An anomalous pair of small, isolated calcareous sandstone bodies in the middle member of the upper Eocene Wagonwheel Formation, Wagonwheel Mountain, of the San Joaquin Valley, California, contain numerous articulated specimens of soft-bottom-dwelling bivalves. The lucinid bivalve Epilucina washingtoniana (Clark, 1925) dominates the fauna, which also sparingly contains the thyasirid bivalve Conchocele bisecta (Conrad, 1849) and the vesicomyid bivalve Vesicomya (Vesicomya) aff. V. (V.) tschudi Olsson, 1931.
The fossils in the pair of calcareous sandstone bodies, which are surrounded by deep-water silty mudstone barren of megafossils, most likely represent cold-seep communities in the upper bathyal environment. These cold seeps apparently were formed by diffusive flow through coarse sand-fill material in submarine channels.

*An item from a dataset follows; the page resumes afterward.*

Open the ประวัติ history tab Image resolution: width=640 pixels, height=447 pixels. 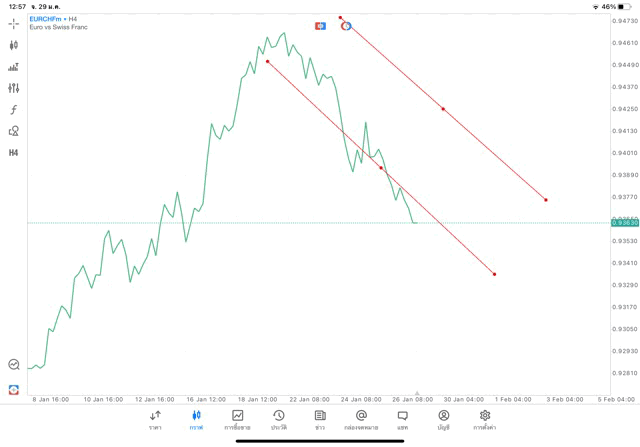coord(278,420)
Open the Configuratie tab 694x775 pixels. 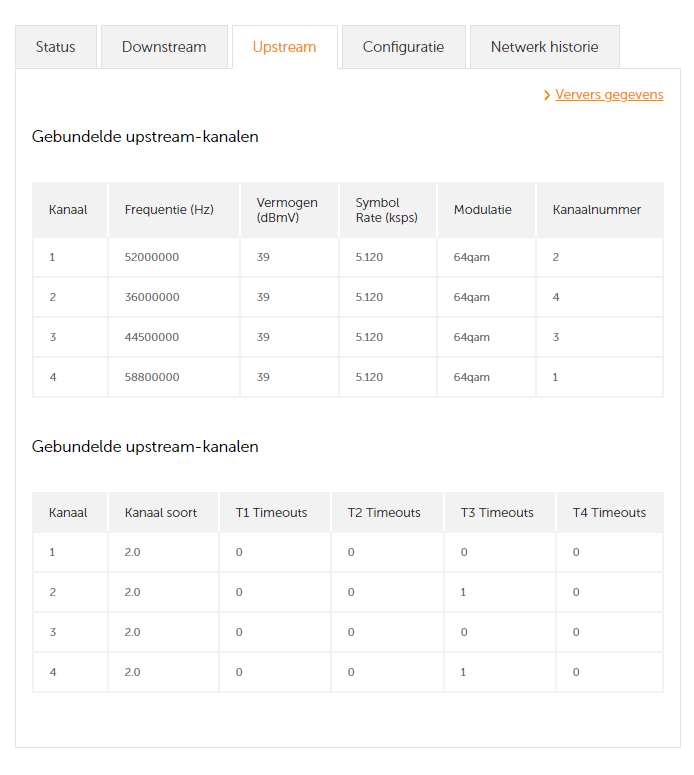click(x=403, y=47)
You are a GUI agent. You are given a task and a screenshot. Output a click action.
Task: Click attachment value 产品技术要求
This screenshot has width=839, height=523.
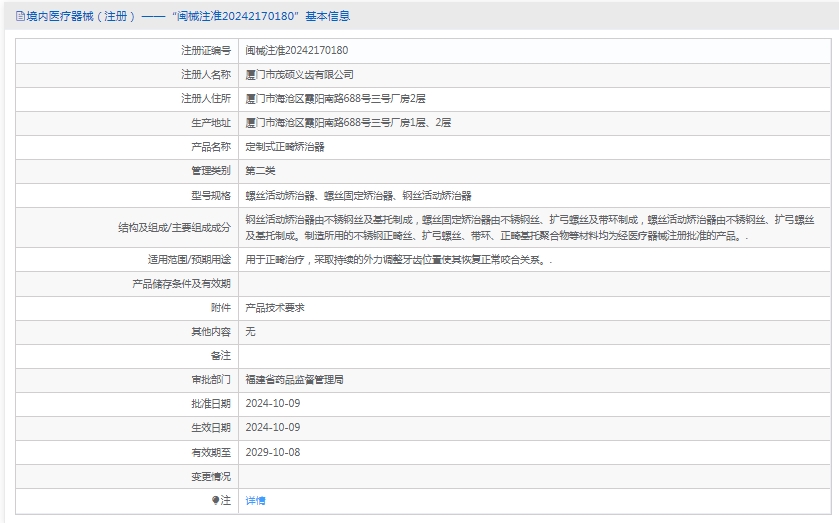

Epilucina washingtoniana was previously known only from upper Eocene rocks on the Olympic Peninsula, Washington, and in Santa Barbara County, southern California. This species, along with a late Eocene species from Colombia, South America, are the earliest representatives of Epilucina. The Wagonwheel Formation contains one of the earliest records of Conchocele bisecta, which is a widespread Cenozoic fossil and is extant in the north Pacific. The species of Vesicomya in the Wagonwheel Formation is the earliest record of Vesicomya s.s. and has close affinity to Vescicomya (Vesicomya) tschudi Olsson, 1931, from the upper Oligocene of northwestern Peru, South America. As in the case of Conchocele bisecta, Vesicomya s.s. has not been reported previously from the Eocene of California.